No segundo patamar ficava o quarto em que ele e Rony tinham dormido na última vez que estiveram na casa; ele espiou para dentro. As portas dos guarda-roupas estavam abertas e as roupas de cama tinham sido arrancadas. Harry se lembrou da perna de trasgo caída no chão da entrada. Alguém revistara a casa desde que a Ordem a deixara. Snape? Ou talvez Mundungo, que afanara muita coisa antes e depois da morte de Sirius? O olhar de Harry vagueou até o porta-retratos onde por vezes aparecia Fineus Nigellus Black, o tetravô de Sirius, mas estava vazio, exibia apenas um pedaço de forro encardido. Era evidente que Fineus Nigellus estava passando a noite no gabinete do diretor de Hogwarts.
Harry continuou a subir a escada até o último patamar onde havia apenas duas portas. A que estava à sua frente tinha uma plaquinha em que se lia Sirius. O garoto jamais entrara no quarto do padrinho. Ele empurrou a porta, erguendo a varinha no alto para poder iluminar a maior área possível.
O quarto era espaçoso e, antigamente, devia ter sido bonito. Havia uma larga cama com a cabeceira de madeira entalhada, uma janela alta sombreada por compridas cortinas de veludo e um lustre coberto por uma espessa camada de pó, com tocos de velas ainda nos suportes, a cera grossa pendendo como pingos de gelo. Uma fina película de poeira cobria os quadros nas paredes e a cabeceira da cama; uma teia de aranha se estendia do lustre ao topo do grande guarda-roupa, e, quando Harry entrou no quarto, ouviu o tropel de camundongos assustados.

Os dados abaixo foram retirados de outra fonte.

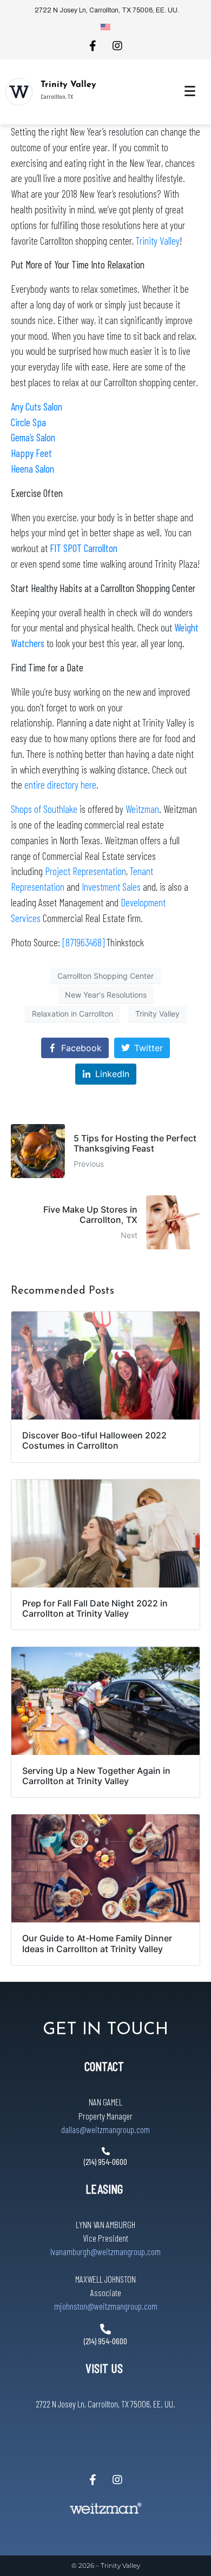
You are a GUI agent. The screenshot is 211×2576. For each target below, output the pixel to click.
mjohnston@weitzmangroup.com (105, 2306)
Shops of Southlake (44, 809)
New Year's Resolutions (106, 994)
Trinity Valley (68, 84)
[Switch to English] (105, 26)
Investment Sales (112, 886)
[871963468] (84, 942)
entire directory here (60, 784)
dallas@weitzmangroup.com (105, 2129)
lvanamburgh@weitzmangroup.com (105, 2251)
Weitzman (142, 809)
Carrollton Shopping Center (105, 975)
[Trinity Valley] (18, 91)
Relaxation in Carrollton (72, 1013)
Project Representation (85, 871)
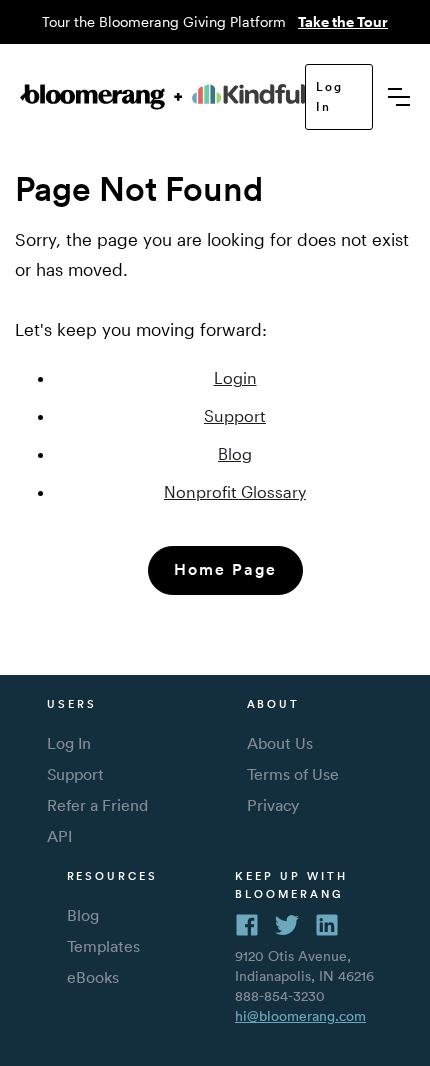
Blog (235, 453)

O adolescente Sirius tinha colado nas paredes tantos pôsteres e fotos que deixara visível muito pouco da seda cinza-prateado que a forrava. Harry só pôde supor que os pais de Sirius não tinham conseguido remover o Feitiço Adesivo Permanente que os mantinha colados à parede, porque dificilmente eles teriam apreciado o gosto do filho mais velho em matéria de decoração. Sirius parecia ter saído do caminho para aborrecer os pais. Havia uma coleção de grandes flâmulas da Grifinória, vermelho desbotado e ouro, somente para enfatizar como ele era diferente do resto da família Sonserina. Havia muitas fotos de motos trouxas e também (Harry tinha que admirar a coragem de Sirius) vários pôsteres de garotas trouxas de biquíni; Harry sabia que eram trouxas porque não se mexiam nas fotos, seus sorrisos eram desbotados e os olhos vidrados pareciam congelados no papel. Faziam um contraste com a única foto bruxa que havia nas paredes, a de quatro alunos de Hogwarts em pé, de braços dados, rindo para o fotógrafo.